L’Algérie s’apprête à lancer début novembre son premier sukuk souverain, d’une valeur de 296,65 milliards de dinars (environ 2,3 milliards de dollars). Cette émission s’inscrit dans la stratégie de diversification des sources de financement du pays et marque son entrée dans l’univers de la finance islamique internationale.

Le ministère des Finances algérien a officialisé le lancement de cette opération inédite qui débutera le 2 novembre 2025 et s’étendra sur une période de deux mois. Cette émission, structurée selon le modèle de l’ijara (location), repose sur un portefeuille d’actifs immobiliers appartenant à l’État, évalués et certifiés par la Caisse nationale pour le développement.

L’instrument financier proposé offre un rendement annuel fixe de 6% sur une durée de sept ans, un taux particulièrement attractif dans le contexte économique actuel du pays où l’inflation se situe autour de 4%. Les investisseurs récupéreront l’intégralité de leur capital et le dernier versement d’intérêts à l’échéance.

Un dispositif pensé pour les Algériens

La souscription est exclusivement réservée aux citoyens algériens, qu’ils résident à l’intérieur ou à l’extérieur du pays, ainsi qu’aux personnes morales de droit algérien. Cette décision d’exclure les investisseurs étrangers reflète une volonté claire : mobiliser l’épargne nationale, en particulier les fonds circulant dans l’économie informelle, estimés à près de 10 000 milliards de dinars.

Les points de souscription seront largement accessibles à travers le réseau bancaire, les agences d’Algérie Poste, les succursales de la Banque d’Algérie, les trésoreries publiques et les compagnies d’assurance. Un dispositif qui témoigne de la volonté des autorités de maximiser la participation populaire.

Des avantages fiscaux substantiels

Pour encourager l’investissement, le gouvernement a mis en place un cadre fiscal attractif. Les revenus générés par ces sukuk sont totalement exonérés d’impôts, conformément à la loi de finances 2025. Cette exonération s’applique à l’impôt sur le revenu global (IRG) et à l’impôt sur les bénéfices des sociétés (IBS) pour une durée de cinq ans, ainsi qu’aux droits d’enregistrement et de publicité foncière pendant toute la maturité des titres.

De plus, les sukuk pourront être librement négociés, achetés, cédés ou même utilisés comme garantie pour obtenir un financement.
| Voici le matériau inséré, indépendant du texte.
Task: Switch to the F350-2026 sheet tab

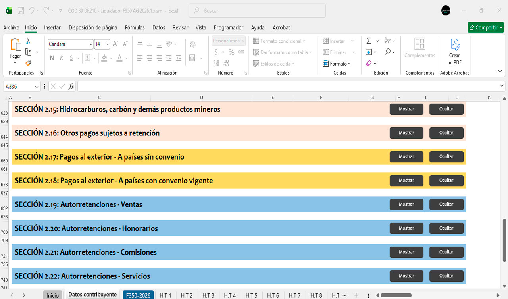Action: (x=138, y=295)
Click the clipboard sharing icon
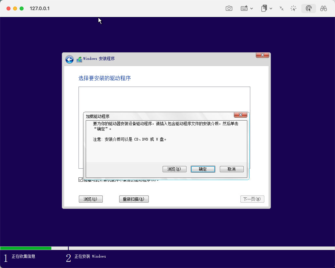This screenshot has width=335, height=268. [x=264, y=8]
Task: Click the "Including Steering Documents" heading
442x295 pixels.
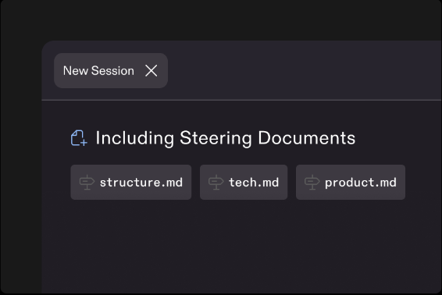Action: click(x=225, y=138)
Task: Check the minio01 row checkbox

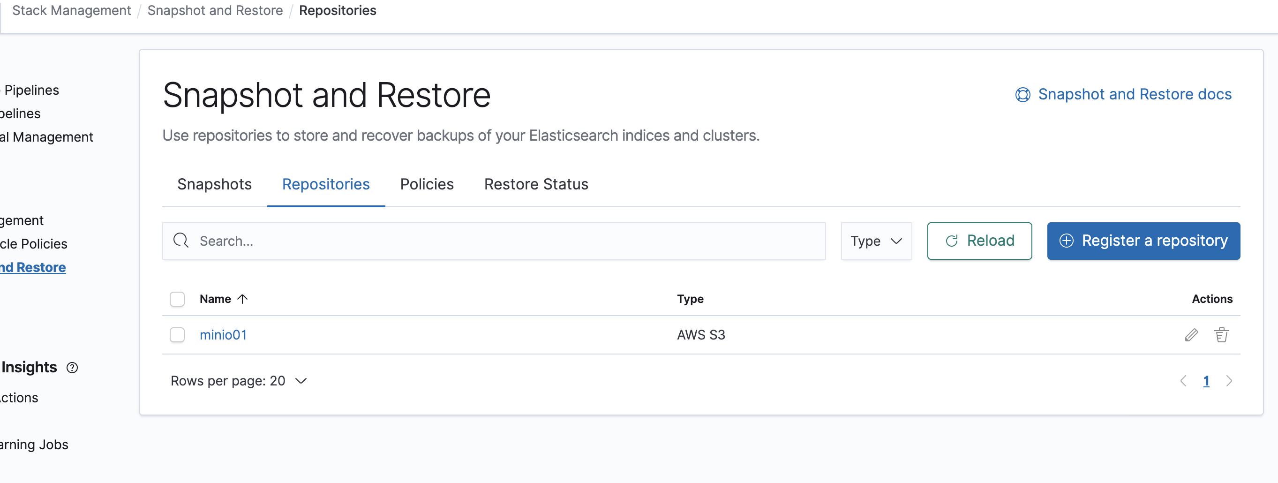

Après trois ans, les porteurs auront la possibilité de demander un rachat anticipé par le Trésor public à la valeur de marché.

Une dynamique régionale encourageante

L’Algérie rejoint ainsi d’autres pays de la région qui ont déjà emprunté cette voie. L’Arabie saoudite, le Maroc et l’Égypte utilisent depuis plusieurs années les sukuk souverains pour diversifier leurs sources de financement. Le marché mondial des sukuk dépasse aujourd’hui 800 milliards de dollars, dominé par les pays du Golfe et la Malaisie.

La finance islamique connaît d’ailleurs une croissance soutenue en Algérie. Selon la Banque d’Algérie, les dépôts bancaires islamiques ont progressé de plus de 14% entre 2022 et 2023, passant de 4 à 4,7 milliards de dollars, avec douze établissements agréés dans le pays.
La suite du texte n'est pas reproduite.